Cat Leading A Tour Of Ephesus
We passed by St. Mary's House next (funny, how these attractions were practically in a line). It was practically on top of a mountain (Mom was not happy about this). When we first walked into the area, a huge empty hole littered the ground - it apparently was an ancient spring with healing waters. Next was a sacred temple that the Virgin Mary worshiped in. Alas, we didn't want to 1) put on the head scarves found next to the temple and 2) bring dishonor to the temple (kind of a stupid excuse, but I suppose you could call it being humble not entering such a sacred place in my mind). We passed Mary's house and the fountain that (along with ash from St. Mary's fireplace) is said to have extraordinary healing powers that can cure cancer, let the blind see and let the crippled walk. Amazing, eh?
Our final stop was to St. John's - the ruins were surprisingly still fairly intact. An accomplishment? You bet. From what the locals (and Mom) said, St. John's bones are actually buried under the ruins. Mary and John (people believe) traveled to Ephesus together and, once Mary ascended to Heaven, John traveled until he was banished to the island of Patmos.
Ancient Amphitheater Where Paul Made His Message
Another important man from the area was Paul (named Saul until he converted to Christianity after being blinded by Christ on the way to Damascus). While in Ephesus for 6 years, he challenged the pagan goddess of the town - Artemis (goddess of the hunt and young girls). Ultimately, the people of the town chose the deity and Paul (who had been imprisoned) got the boot and was sent packing. In the end, that was probably a blessing in disguise. Otherwise the other books of the Bible (Thessalonians, Ephesians, Corinthians, etc) wouldn't have been written.

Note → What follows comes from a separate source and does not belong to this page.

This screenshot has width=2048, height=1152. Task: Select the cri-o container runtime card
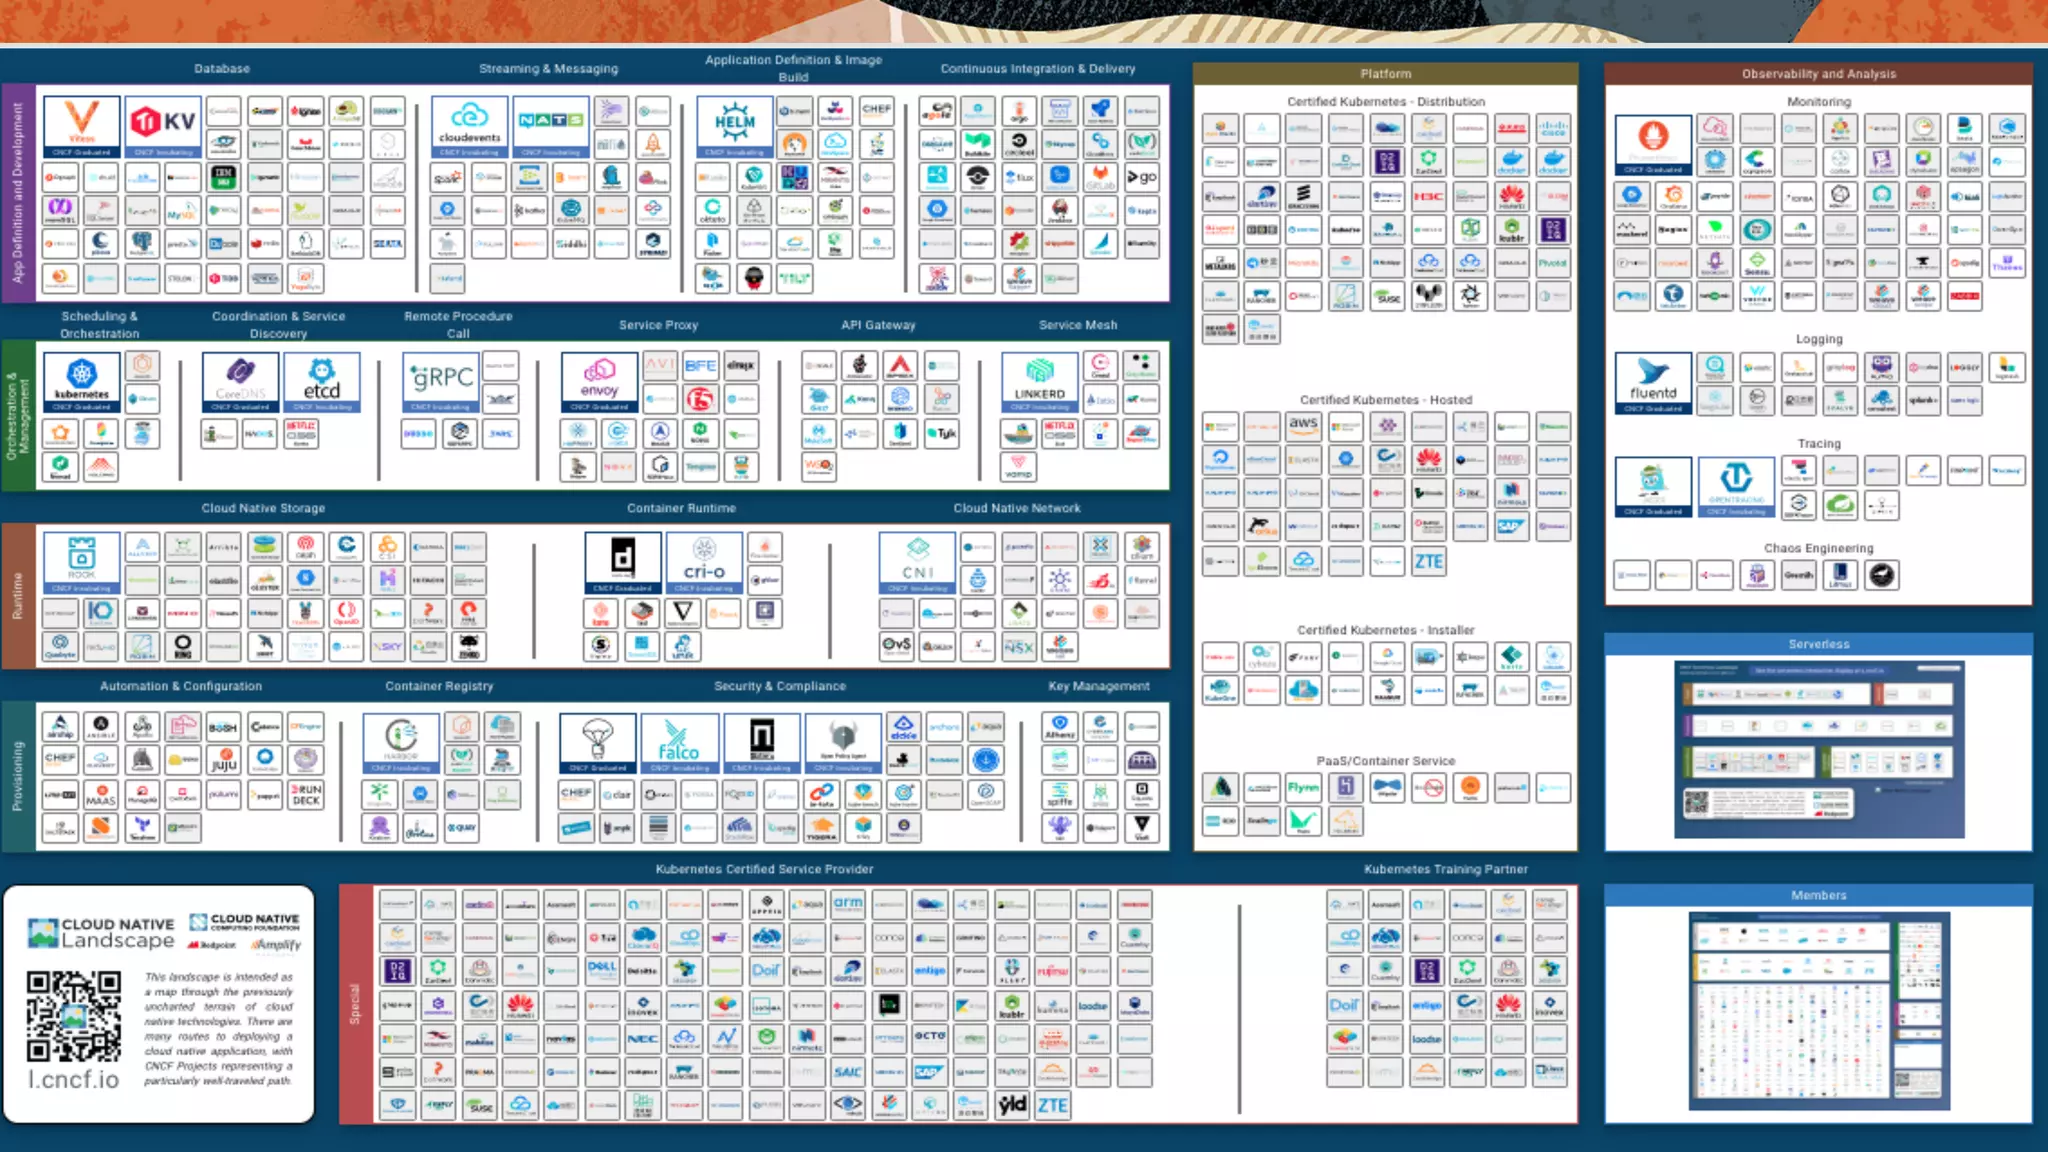(x=704, y=562)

Once finished with Ephesus, we drove to Izmir and, after a time, found our hotel, where we proceeded to collapse. Of course, due to the huge demand for gifts, we stopped by a local shop and bought Turkish delight, shoes and hats, a chess set, and some coins. Dinner was okay (it didn't taste like lentil soup, though) but the waiter kept bringing us items that we never ordered. Plus, apparently, they can't do math either. Then again, I'm not one to talk about that subject. *shudder*
Since it was the last night of Ramadan, there were men out on the streets selling shoes, leftover fruit, you name it! The only bad part, in my opinion, was the shameless gawking that we were getting by the men. Mom and I counted the women on the streets - around 6...do I feel safe now? Heck no!